(Input records begins)

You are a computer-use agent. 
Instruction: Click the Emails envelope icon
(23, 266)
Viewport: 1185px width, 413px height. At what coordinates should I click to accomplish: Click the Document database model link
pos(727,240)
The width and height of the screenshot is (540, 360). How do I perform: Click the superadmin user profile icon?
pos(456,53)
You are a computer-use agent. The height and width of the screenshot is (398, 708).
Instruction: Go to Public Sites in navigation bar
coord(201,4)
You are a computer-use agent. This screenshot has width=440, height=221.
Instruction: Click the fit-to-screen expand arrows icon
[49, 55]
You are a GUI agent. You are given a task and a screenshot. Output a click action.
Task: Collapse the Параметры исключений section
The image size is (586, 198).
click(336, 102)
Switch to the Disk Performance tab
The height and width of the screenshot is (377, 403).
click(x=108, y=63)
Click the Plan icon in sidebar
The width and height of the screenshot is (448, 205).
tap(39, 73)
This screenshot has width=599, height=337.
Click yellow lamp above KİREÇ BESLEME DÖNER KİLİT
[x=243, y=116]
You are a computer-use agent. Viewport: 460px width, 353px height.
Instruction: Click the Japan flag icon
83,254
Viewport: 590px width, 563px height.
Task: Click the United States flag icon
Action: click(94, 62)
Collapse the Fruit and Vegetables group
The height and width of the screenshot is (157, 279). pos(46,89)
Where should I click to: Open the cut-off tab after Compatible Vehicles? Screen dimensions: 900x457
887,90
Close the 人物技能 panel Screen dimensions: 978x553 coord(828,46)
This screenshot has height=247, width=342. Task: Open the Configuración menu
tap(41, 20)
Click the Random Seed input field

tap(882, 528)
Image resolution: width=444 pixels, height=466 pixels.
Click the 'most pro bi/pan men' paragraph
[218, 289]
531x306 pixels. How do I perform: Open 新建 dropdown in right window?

(Input records ends)

Transcribe all of the lines in the records precisely.

You are a computer-use agent. 
Instruction: Click the Emails envelope icon
(23, 266)
Viewport: 1185px width, 413px height. At what coordinates should I click to accomplish: Click the Document database model link
pos(727,240)
The width and height of the screenshot is (540, 360). How do I perform: Click the superadmin user profile icon?
pos(456,53)
You are a computer-use agent. The height and width of the screenshot is (398, 708).
Instruction: Go to Public Sites in navigation bar
coord(201,4)
You are a computer-use agent. This screenshot has width=440, height=221.
Instruction: Click the fit-to-screen expand arrows icon
[49, 55]
You are a GUI agent. You are given a task and a screenshot. Output a click action.
Task: Collapse the Параметры исключений section
The image size is (586, 198).
click(336, 102)
Switch to the Disk Performance tab
The height and width of the screenshot is (377, 403).
click(x=108, y=63)
Click the Plan icon in sidebar
The width and height of the screenshot is (448, 205).
tap(39, 73)
This screenshot has width=599, height=337.
Click yellow lamp above KİREÇ BESLEME DÖNER KİLİT
[x=243, y=116]
You are a computer-use agent. Viewport: 460px width, 353px height.
Instruction: Click the Japan flag icon
83,254
Viewport: 590px width, 563px height.
Task: Click the United States flag icon
Action: click(94, 62)
Collapse the Fruit and Vegetables group
The height and width of the screenshot is (157, 279). pos(46,89)
Where should I click to: Open the cut-off tab after Compatible Vehicles? Screen dimensions: 900x457
887,90
Close the 人物技能 panel Screen dimensions: 978x553 coord(828,46)
This screenshot has height=247, width=342. Task: Open the Configuración menu
tap(41, 20)
Click the Random Seed input field

tap(882, 528)
Image resolution: width=444 pixels, height=466 pixels.
Click the 'most pro bi/pan men' paragraph
[218, 289]
531x306 pixels. How do I perform: Open 新建 dropdown in right window?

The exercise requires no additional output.